There is no great nation without literature, by which he must have meant not an old literature, that is limited in scope, and almost fossilised in the past, for the Irish, like the Copts, had a wealth of old literature. What Yeats undoubtedly meant is a new type of literature that is produced by living members of the nation, and expressed in various forms. It is this that drove him, with others, to lead the Irish, great literary renaissance of the nineteenth and early twentieth century. To those who doubted the attempts to revive the Irish language – he referred to them as ‘Dr. Hyde’ – he had these words:
Can we not build up a national tradition, a national literature, which shall be none the less Irish in spirit for being English in Language? Can we not keep the continuity of the nation’s life not be doing what Dr.
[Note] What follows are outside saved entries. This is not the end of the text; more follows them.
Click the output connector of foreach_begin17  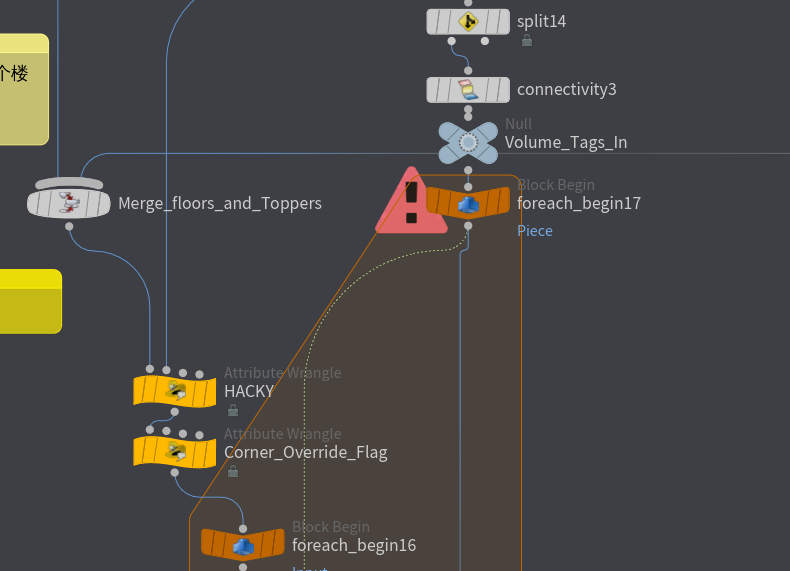click(x=468, y=227)
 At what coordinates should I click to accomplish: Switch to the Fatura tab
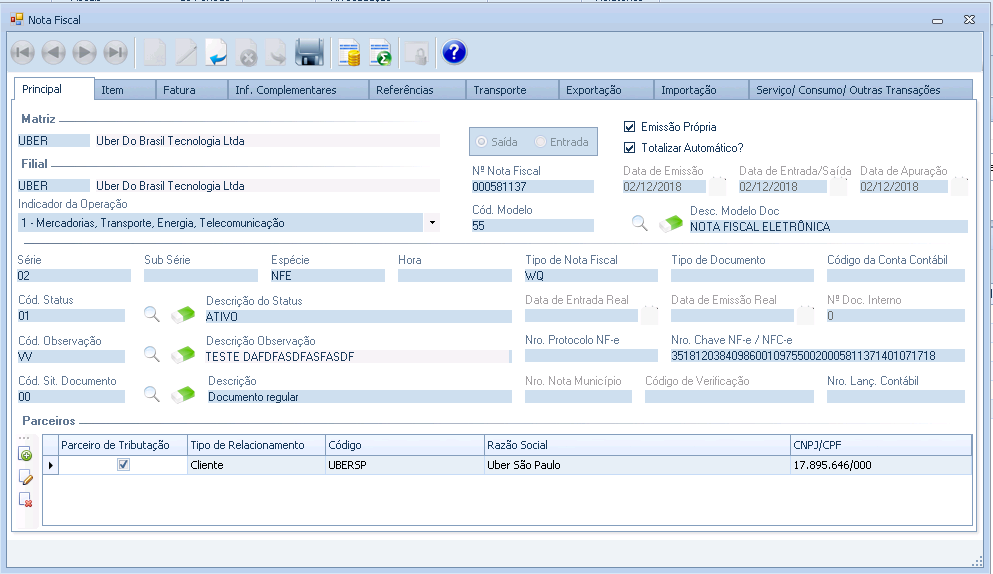tap(179, 90)
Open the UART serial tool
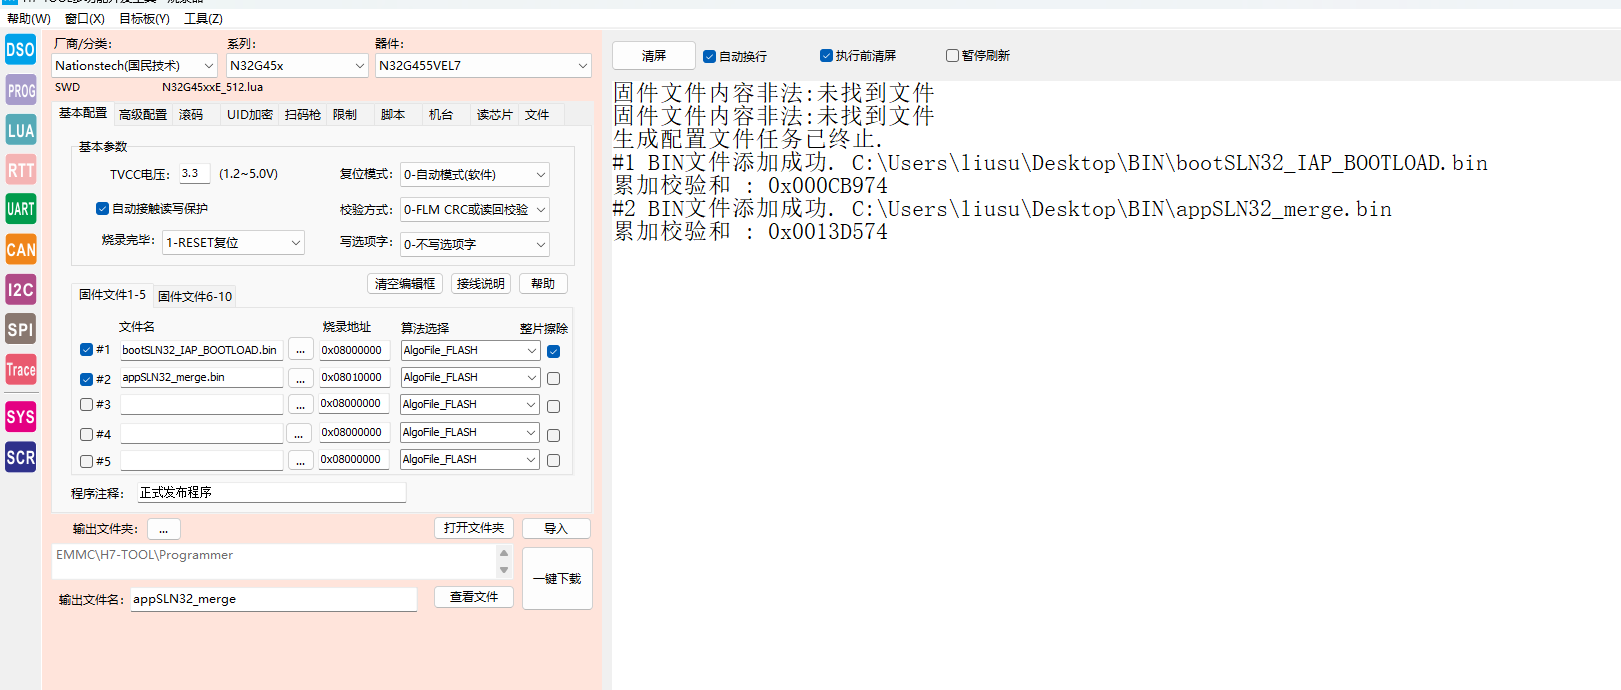Screen dimensions: 1621x690 click(20, 209)
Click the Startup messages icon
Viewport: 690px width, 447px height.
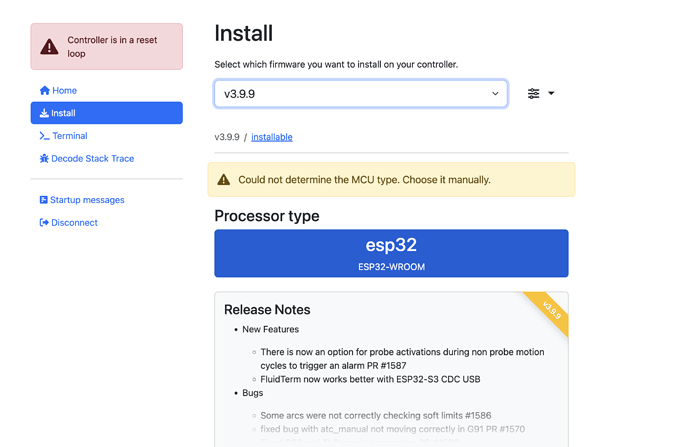point(44,200)
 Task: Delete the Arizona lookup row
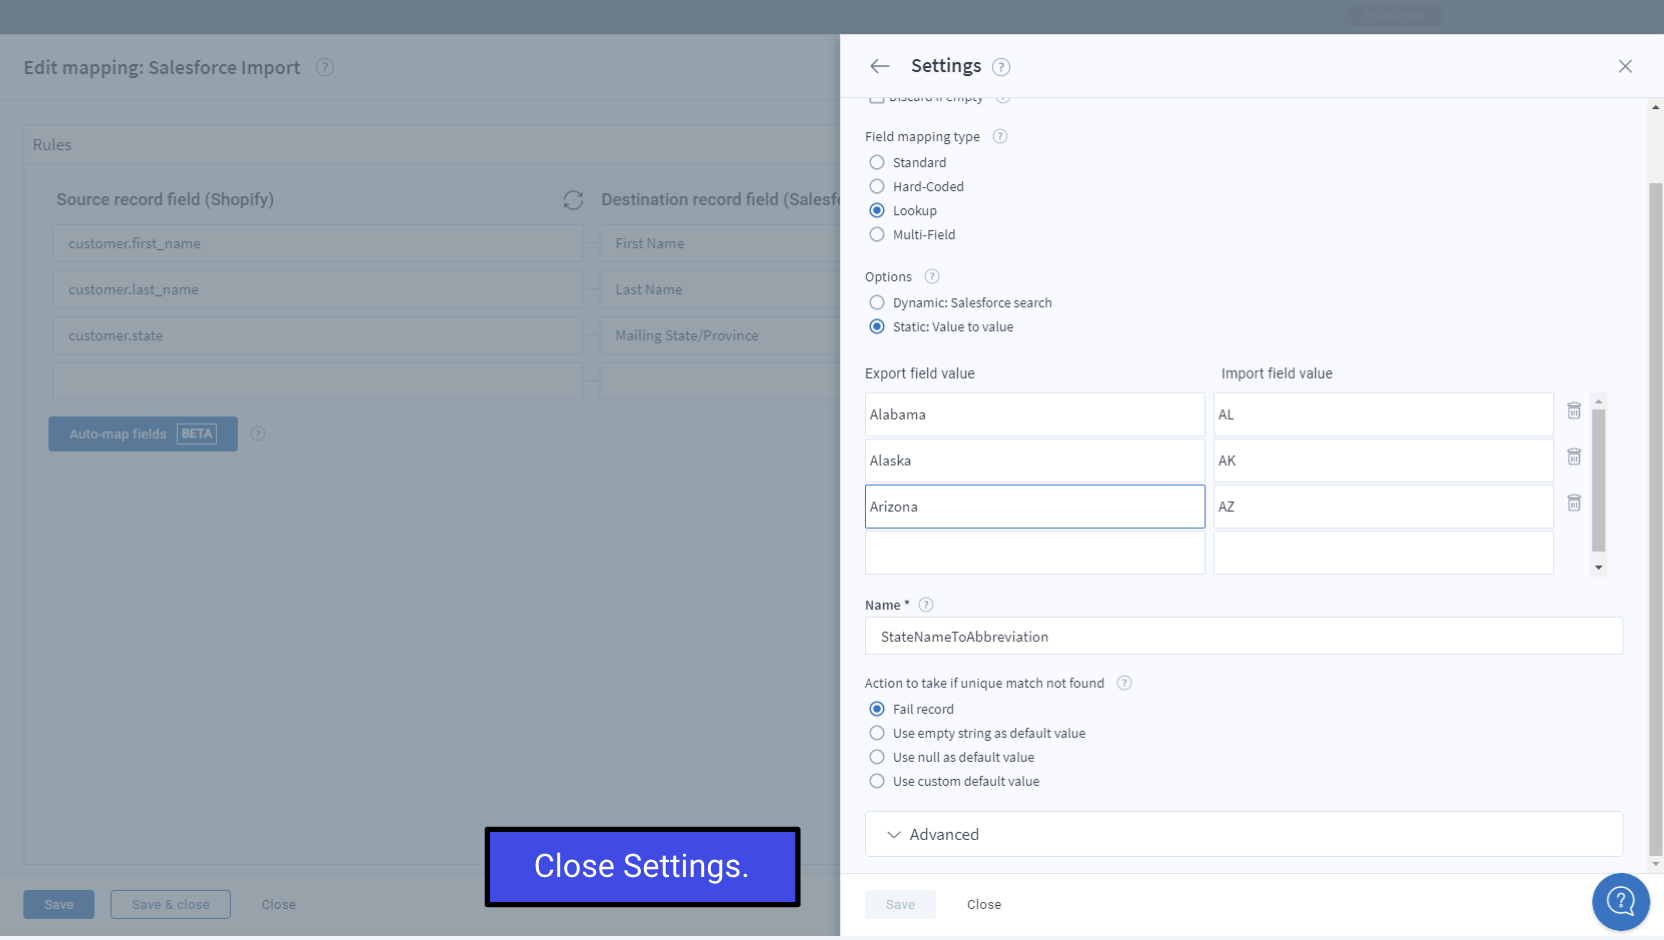1573,503
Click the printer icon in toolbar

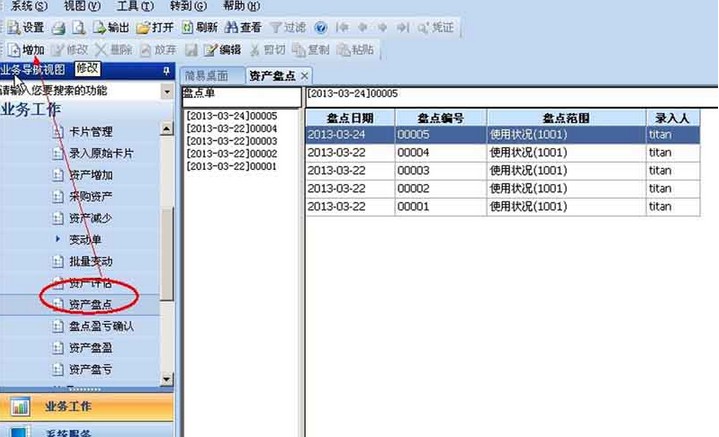(x=59, y=28)
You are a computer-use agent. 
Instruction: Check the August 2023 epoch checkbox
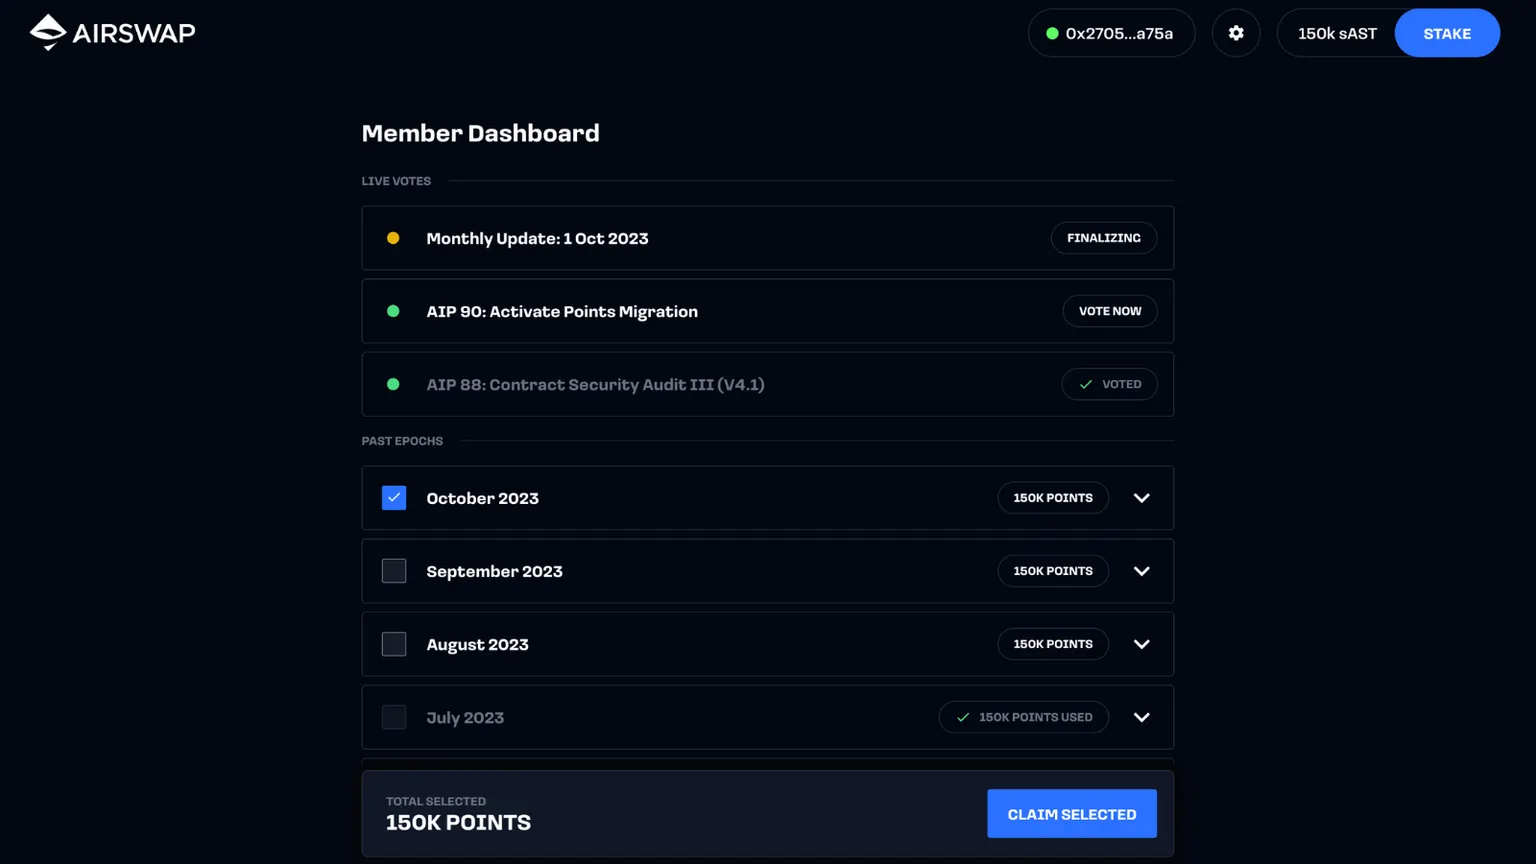click(x=393, y=644)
Hyde has practically pronounced impossible [i.e., reviving the Irish language] but by translating or re-telling in English, which shall have an indefinable Irish quality of rhythm and style, all that is best of the ancient literature.[2]
Irish literature would be better written in Irish language, but development of an Irish literature cannot wait until the Irish language is revived – the life and health of the nation depended on the existence of lively Irish literature. Let it be in English, but let it be Irish in spirit, and let it have indefinable Irish quality of rhythm and style. To this, he adds: “Whenever an Irish writer has strayed away from Irish themes and Irish feelings, in almost all cases he has done no more than make alms for oblivion.”[3]
The Copts of today are in the same situation the Irish were in in the nineteenth century. The Irish were a proud nation with great old literature, but since the English language was introduced to Ireland in the thirteenth century it gradually replaced the Irish language, and literature in Irish nearly died. This moved the Irish nationalists in the nineteenth and early twentieth century to work to develop a modern literature based on Irish and English, but all the times expressing Irish themes. This is the Celtic Twilight. English literature was great at that time but the need to revive Irish literary literature was not based on the poverty of English language but on the need to have a literature that carried the soul of the people and expressed the inner feelings and aspirations of the unique Irish nation. If English literature was great, Arabic literature isn’t that great:[4] the Copts are faced with a situation in which they are almost besieged by a foreign culture, and have no way other than to feed on its literature that neither expresses their values nor reflects their lives, feelings and thoughts.
The bitter truth is that the Copts do not possess a vibrant modern literature; and in the absence of that, Arab literature dominates: national minorities cannot live in a cultural vacuum – if they don’t thrive on their own literature, the literature of the majority – some of its strongest cultural arsenal – squeezes itself down their throat in one way or the other. That is how national minorities lose their identities and become assimilated to those who dominate them. The connection between nationality and literature, as Yeats has described, is instantly apparent. The lack of literature can destroy a nation, while a great literature protects it.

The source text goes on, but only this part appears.